# Set task 1
List the full names of the people named in the Poston internment account that follows.

# Excerpt
Begin
During the war: Family was evacuated from Orange County in May 1942 and spent more than three years at Poston, an internment camp in the Arizona desert. Their home and belongings were gone when they returned after the war.
From ages 9 to 12, Chizuko Judy Sugita de Queiroz lived in an internment camp for Japanese Americans at Poston, Ariz. Her father, Yutaka "Joe" Sugita, had owned a nursery in Orange County before the family's forced relocation. Chizuko's mother had died when she was born.
Three older brothers and two older sisters also were sent to the camp. A married sister lived in Idaho.
The atomic bombs dropped on Japan by the United States, on Aug. 6 and 9 of 1945, marked the end of the war for her family, something they eagerly awaited so they could return home. They later learned her father's entire family in his hometown of Hiroshima, except for a
cousin and a great aunt, were killed in the blast.
But Chizuko says the happiest day in her father's life came in the mid-1950s when he was sworn in as a U.S. citizen. They all were happy on V-J Day.
We were in the camp waiting to get a sponsor and a place to live. Then V-J Day happened. We thought, oh good, great, we're going to get out of camp and everything would be fine and my dad would get to start his business again.
Well, they gave each person $7 when we left camp, so there was very little money. Everything had been confiscated and taken away at the beginning of the war. And we still had no sponsor.
My sister, who was working in Pasadena, wrote to the Red Cross several times and asked if my brother, serving in) the U.S. Army, could come and help us get out of the camp. It took two letters before his commanding officer let him go. They gave him a week's leave of
absence before he was to be shipped out with MacArthur's troops to Japan.
First he went to L.A., got us a hostel to live in. Then he came to camp and took us out.
We were just really joyous. The tumbleweeds were coming through the camp and the Indians were walking through the camp -- it was their reservation, of course, that the camp was built on. All the barracks were almost empty.
When we did get to L.A., the brownstone that we were staying in was where Skid Row is now.
My dad and the other men in the brownstone would wait on the porch -- sort of like the Mexicans on the corner, waiting for a job -- waiting for someone to sponsor them. I think about three months passed and we were just getting really discouraged. No one would offer my dad a job. He was 61.
End
# Set task 2
Find every line of the records below that contains the string "width", with case counting, and copy each one.

Records for locating described items:
Begin
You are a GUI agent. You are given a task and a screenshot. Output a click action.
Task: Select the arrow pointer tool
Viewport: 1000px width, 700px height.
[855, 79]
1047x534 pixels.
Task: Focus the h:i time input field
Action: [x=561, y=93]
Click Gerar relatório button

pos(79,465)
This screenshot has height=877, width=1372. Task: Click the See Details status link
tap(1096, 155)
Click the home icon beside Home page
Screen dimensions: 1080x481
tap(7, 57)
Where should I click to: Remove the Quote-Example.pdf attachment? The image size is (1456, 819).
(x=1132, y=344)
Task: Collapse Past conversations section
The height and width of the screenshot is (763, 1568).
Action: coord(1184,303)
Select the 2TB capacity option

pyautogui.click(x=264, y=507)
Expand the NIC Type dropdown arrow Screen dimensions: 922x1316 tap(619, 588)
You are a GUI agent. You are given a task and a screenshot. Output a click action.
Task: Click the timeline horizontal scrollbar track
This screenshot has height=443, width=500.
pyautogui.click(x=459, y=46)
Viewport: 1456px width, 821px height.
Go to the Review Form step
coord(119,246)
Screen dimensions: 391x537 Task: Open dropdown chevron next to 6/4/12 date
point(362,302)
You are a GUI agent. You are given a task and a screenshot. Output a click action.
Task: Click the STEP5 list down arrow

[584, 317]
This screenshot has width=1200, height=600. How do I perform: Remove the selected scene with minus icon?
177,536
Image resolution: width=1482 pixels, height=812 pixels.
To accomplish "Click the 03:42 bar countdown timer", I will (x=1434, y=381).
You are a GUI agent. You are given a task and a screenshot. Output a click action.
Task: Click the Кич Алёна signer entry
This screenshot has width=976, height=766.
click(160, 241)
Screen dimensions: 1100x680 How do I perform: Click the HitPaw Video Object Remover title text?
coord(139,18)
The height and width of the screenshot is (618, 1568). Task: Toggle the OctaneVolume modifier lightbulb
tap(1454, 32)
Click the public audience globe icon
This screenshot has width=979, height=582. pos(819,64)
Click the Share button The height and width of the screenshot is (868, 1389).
End
# Complete output 1
Chizuko Judy Sugita de Queiroz
Yutaka "Joe" Sugita
MacArthur

# Complete output 2
Viewport: 1000px width, 700px height.
This screenshot has height=877, width=1372. Task: Click the See Details status link
The height and width of the screenshot is (763, 1568).
This screenshot has height=443, width=500.
Viewport: 1456px width, 821px height.
This screenshot has width=1200, height=600. How do I perform: Remove the selected scene with minus icon?
Image resolution: width=1482 pixels, height=812 pixels.
This screenshot has width=976, height=766.
The height and width of the screenshot is (618, 1568). Task: Toggle the OctaneVolume modifier lightbulb
This screenshot has width=979, height=582. pos(819,64)
Click the Share button The height and width of the screenshot is (868, 1389).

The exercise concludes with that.